MSSC physicians step up when tornadoes level towns

MSSC physicians step up when tornadoes level towns

When a tornado leveled Udall late on May 25, 1955, the Medical Society of Sedgwick County went to work. Its response still stands out 70 years later, as does the Kansas record toll of 80 deaths and 270 injuries.

Notified before midnight by MSSC member Donald Trees, MD, of the local Red Cross Medical Disaster Committee, teams of more than a dozen physicians drove through heavy rain to help in both Blackwell, Oklahoma, and Udall.

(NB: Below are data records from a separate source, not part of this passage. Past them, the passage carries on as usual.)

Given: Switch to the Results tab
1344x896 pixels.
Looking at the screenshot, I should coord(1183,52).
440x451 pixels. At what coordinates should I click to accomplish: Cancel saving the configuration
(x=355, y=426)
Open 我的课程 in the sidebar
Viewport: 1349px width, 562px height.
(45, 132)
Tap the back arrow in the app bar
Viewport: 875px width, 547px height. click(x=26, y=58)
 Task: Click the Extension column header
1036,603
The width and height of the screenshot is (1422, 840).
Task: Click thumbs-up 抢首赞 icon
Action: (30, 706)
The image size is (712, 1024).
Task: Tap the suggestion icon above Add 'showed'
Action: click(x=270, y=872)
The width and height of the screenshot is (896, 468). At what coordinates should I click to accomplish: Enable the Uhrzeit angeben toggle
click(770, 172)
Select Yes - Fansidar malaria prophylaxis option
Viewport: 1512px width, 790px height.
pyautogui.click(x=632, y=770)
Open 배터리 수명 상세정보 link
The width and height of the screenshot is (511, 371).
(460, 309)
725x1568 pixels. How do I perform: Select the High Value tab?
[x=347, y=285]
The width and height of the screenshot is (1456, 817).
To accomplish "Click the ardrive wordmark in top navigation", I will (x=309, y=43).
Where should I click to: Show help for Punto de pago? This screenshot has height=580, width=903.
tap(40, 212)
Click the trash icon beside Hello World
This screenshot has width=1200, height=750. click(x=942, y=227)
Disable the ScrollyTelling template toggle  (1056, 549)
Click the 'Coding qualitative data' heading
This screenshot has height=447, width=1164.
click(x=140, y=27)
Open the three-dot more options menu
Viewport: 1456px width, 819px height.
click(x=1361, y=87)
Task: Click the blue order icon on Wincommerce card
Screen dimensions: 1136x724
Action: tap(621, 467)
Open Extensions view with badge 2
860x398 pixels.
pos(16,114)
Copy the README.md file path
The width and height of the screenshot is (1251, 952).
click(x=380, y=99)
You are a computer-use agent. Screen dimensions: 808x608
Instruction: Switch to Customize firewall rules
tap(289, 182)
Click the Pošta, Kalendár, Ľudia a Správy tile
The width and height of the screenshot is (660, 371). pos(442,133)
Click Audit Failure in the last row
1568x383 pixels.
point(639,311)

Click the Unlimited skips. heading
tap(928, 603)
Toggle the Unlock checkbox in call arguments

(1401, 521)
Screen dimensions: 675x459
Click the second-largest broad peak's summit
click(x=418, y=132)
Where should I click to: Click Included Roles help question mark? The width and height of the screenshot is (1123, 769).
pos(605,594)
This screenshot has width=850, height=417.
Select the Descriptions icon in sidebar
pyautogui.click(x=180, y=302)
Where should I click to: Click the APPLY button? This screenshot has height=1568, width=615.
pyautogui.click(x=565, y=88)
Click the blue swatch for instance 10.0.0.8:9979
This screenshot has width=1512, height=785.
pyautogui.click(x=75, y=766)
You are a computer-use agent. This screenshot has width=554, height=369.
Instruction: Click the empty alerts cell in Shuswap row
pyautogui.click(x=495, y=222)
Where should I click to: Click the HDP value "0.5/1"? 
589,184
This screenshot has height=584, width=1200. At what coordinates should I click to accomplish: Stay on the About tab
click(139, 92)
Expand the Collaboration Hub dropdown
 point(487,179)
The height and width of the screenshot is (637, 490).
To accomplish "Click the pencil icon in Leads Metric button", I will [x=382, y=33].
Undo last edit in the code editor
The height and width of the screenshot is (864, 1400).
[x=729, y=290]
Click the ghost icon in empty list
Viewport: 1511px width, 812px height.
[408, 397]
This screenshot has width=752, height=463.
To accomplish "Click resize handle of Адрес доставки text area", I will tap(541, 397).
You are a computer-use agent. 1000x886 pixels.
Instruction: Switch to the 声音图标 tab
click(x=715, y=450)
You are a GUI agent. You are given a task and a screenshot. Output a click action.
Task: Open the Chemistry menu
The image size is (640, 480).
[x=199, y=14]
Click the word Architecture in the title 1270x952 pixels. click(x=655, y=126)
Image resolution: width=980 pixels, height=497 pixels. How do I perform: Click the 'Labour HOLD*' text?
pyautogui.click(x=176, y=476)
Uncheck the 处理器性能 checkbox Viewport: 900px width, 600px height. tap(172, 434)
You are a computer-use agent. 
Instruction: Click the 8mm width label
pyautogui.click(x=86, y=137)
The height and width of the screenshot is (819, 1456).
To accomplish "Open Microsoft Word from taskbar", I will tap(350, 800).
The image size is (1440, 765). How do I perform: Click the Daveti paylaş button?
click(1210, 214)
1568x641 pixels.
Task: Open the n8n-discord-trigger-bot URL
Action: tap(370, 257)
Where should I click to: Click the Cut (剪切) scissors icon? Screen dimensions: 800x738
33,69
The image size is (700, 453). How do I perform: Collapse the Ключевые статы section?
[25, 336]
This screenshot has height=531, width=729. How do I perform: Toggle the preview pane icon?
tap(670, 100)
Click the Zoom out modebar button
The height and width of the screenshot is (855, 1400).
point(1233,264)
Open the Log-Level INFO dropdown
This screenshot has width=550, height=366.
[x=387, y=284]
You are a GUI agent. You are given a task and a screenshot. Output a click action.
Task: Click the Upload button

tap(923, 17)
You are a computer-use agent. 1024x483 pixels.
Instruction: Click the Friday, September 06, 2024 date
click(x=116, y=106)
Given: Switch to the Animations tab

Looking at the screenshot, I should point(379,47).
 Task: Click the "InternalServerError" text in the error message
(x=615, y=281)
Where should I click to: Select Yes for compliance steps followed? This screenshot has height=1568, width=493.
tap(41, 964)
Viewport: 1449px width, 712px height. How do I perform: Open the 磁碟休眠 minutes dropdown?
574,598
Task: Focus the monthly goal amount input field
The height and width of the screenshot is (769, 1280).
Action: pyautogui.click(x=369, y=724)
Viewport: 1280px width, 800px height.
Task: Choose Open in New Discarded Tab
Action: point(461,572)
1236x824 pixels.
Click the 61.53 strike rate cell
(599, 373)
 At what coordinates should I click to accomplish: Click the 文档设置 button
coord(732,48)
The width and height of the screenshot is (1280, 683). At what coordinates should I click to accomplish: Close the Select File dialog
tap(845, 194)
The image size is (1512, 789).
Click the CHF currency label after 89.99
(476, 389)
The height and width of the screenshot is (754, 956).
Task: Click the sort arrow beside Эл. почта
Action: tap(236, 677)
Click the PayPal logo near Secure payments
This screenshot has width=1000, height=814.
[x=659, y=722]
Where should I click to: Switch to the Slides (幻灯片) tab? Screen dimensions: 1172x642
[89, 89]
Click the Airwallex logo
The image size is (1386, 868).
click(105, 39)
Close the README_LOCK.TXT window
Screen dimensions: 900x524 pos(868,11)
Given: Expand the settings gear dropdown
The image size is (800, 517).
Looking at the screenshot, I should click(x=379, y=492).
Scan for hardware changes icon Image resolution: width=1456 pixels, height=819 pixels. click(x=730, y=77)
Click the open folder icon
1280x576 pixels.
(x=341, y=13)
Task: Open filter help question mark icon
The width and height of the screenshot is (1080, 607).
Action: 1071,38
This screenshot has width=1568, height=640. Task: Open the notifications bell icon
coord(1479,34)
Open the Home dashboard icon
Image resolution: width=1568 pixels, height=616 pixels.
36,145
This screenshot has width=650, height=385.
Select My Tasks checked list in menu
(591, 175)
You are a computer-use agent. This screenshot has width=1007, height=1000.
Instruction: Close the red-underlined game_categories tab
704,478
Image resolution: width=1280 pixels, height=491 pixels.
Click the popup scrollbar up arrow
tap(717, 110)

“As fast as they (live tornado victims) were brought from the debris, doctors gave emergency aid,” MSSC Secretary H. Martin Baker told The Wichita Eagle. The respond­ers also included area nurses and law enforcement, National Guard, McConnell Air Force Base and Salvation Army personnel.

Following a disaster plan dating from a 1946 storm, more MSSC members were deployed to Wichita’s hospitals. A doctor at St. Joseph said of the patients, notes pinned to their clothes describing their injuries and needs: “Frankly, most of them are either serious or critical or very, very grave.”

Four MSSC physicians remained in Udall until 9 p.m. May 26. In the aftermath, hundreds of Wichitans donated blood, food and supplies. The storm system, which also killed 20 and injured 250 in Blackwell, would lead to the National Weather Service’s warning system and volunteer spotter network.